▸ Written problem: List every line in the entries below that contains the word "Toolbox", copying each such line in full.

----

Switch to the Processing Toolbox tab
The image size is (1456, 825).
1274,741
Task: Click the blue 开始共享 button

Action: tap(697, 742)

----

▸ Task response:
Switch to the Processing Toolbox tab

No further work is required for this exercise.